READING PASSAGE -

But good software is more than “it works.”
Good software is clean, clear, tested, and easy to change. “Just working” is the lowest bar, not the goal.
Agile was meant to make better software by helping people work better together.
But in many places, it’s used to go faster. That’s the big mistake. Agile is not speed. It’s learning.
It’s small feedback loops, fast experiments, early warnings.
Speed is just a side effect when learning works. But if you focus only on speed, you lose quality. And once you lose quality, everything slows down.
Another problem is planning.
Agile was supposed to replace long, fixed plans with short, flexible ones. But companies still want control. They want roadmaps for the whole year. They want to know what will be done in Q3 before Q1 even ends. So teams pretend they can see the future.
They fill the backlog with guesses. They try to predict what they’ll finish in three months. But software doesn’t work like that.
Requirements change. Ideas evolve. Priorities shift. That’s the point of Agile: to be ready when things change. But now we use Agile to make long-term commitments, and then we feel bad when we can’t keep them.
We turned Agile into the same waterfall we tried to escape—just with more meetings and sticky notes.

YOUR TASK -
In the passage on Agile, what does the text say Agile is, rather than speed?

SOURCE DATA -
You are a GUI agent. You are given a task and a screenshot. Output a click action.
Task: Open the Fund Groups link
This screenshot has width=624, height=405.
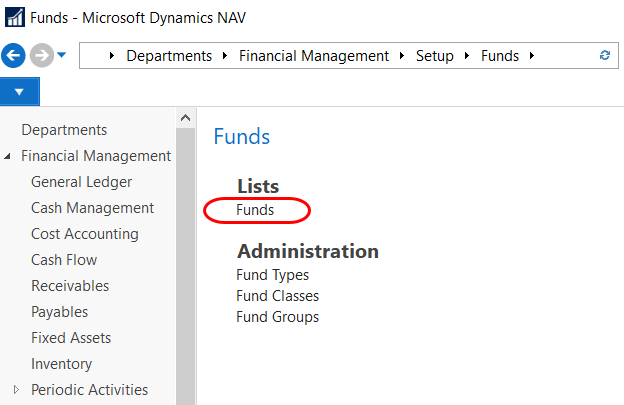277,317
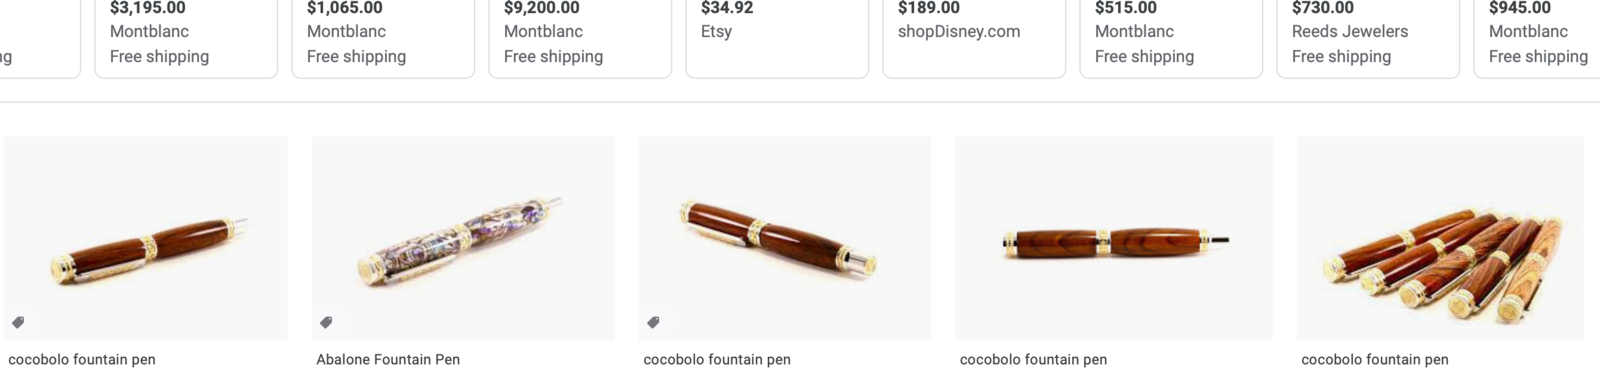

EXERCISE ANSWER -
Learning.